Llandow air disaster
The Llandow air disaster was an aircraft accident in Wales in 1950. At that time it was the world's worst air disaster with a total of 80 fatalities.[2] The aircraft, an Avro Tudor V, had been privately hired to fly rugby unionenthusiasts to and from an international game in Ireland. On the return flight the aircraft stalled and crashed on its approach to land.
Course of events
On 12 March 1950, an Avro 689 Tudor V, Star Girl, owned by Airflight Limited and being operated under the "Fairflight" name,[1] took off from Dublin Airport[3] in Ireland, on a private passenger flight to Llandow aerodrome in South Wales. The aircraft had 78 passengers and 5 crew on the manifest. The flight had been chartered privately for a trip to Belfast to watch the Welsh rugby union team compete against the Irish in the Five Nations Championship at the Ravenhill Stadium. The aircraft had been initially booked for 72 passengers, but the plane had been stripped to accommodate another six.[4]
The weather conditions were clear, and no incident was reported after the outbound journey aboard the same aircraft.
Eyewitnesses (including a Mr Russell) state that at 3:05 pm the Avro Tudor was approaching runway 28 of Llandow aerodrome at an abnormally low altitude with the undercarriage down. The pilot attempted to correct the descent by increasing the power of the engines and brought the plane up. The aircraft rose steeply to 100 m (300 ft) attaining a nose-up attitude of 35 degrees to the vertical, and then the aircraft stalled.[5]
Star Girl plummeted towards the ground with the right wingtip hitting the ground first, followed in turn by the plane's nose and left wing, which separated from the fuselagewhen it made contact. The plane turned clockwise and finally came to a rest near a field beside Park Farm close to the small hamlet of Sigingstone (or Sigginstone). There was no explosion on impact or ground fire.
Two passengers who were sitting in additional seats bolted in at the back of the tail section walked away unaided, and a third man, who was in the lavatory and knocked unconscious at the time of the crash, survived but was in the hospital for four months.[6]Eight more survivors of the initial impact died later in hospitals of their injuries, bringing the final death toll to 80, 75 passengers and all five crew.
The March 13, 1950 edition of the New York Times reported thus: "London, 12 March—Eighty men and women were killed in Wales today in an aeroplane crash, the worst disaster in the history of aviation.
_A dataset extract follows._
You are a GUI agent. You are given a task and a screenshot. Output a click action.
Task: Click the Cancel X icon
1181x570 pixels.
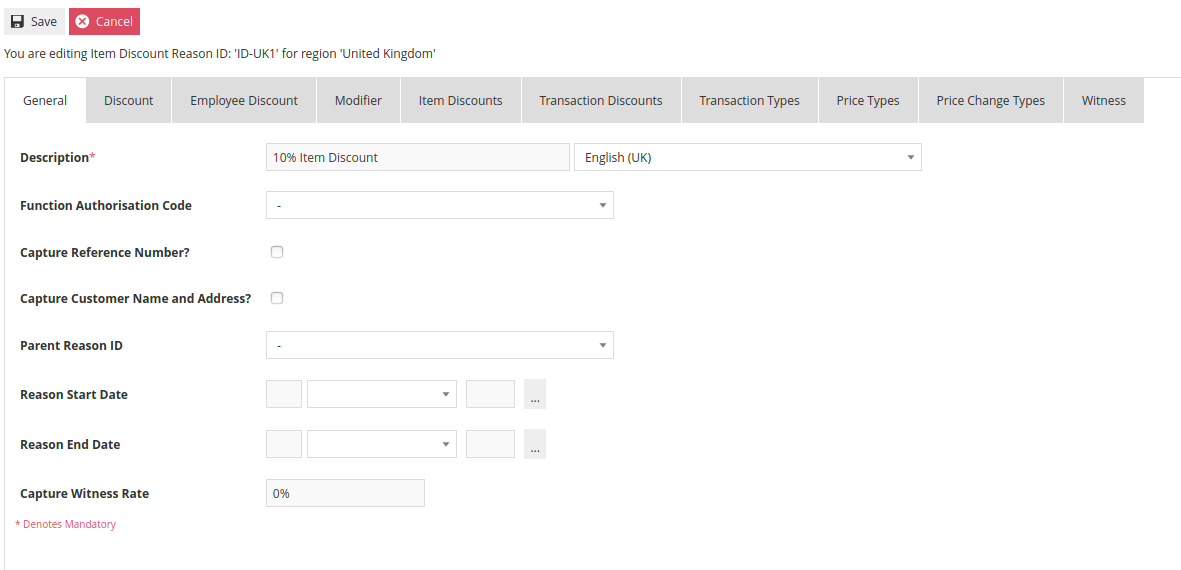point(83,22)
Three men survived. The death toll eclipsed the previous record for airplanes, set last Nov. 2, when an fighter plane rammed an airliner near the National Airport in Washington, causing the deaths of fifty-five persons. It also exceeded the toll of seventy-three dead in the loss of the United States Navy dirigible Akron off Barnegat, N.J., on 4 April 1933. The eighty persons lost in Wales went to their destruction in a type of aircraft – the British Avro Tudor – that had already caused fifty-four fatalities and had been banned from passenger service on Britain's publicly owned international airlines."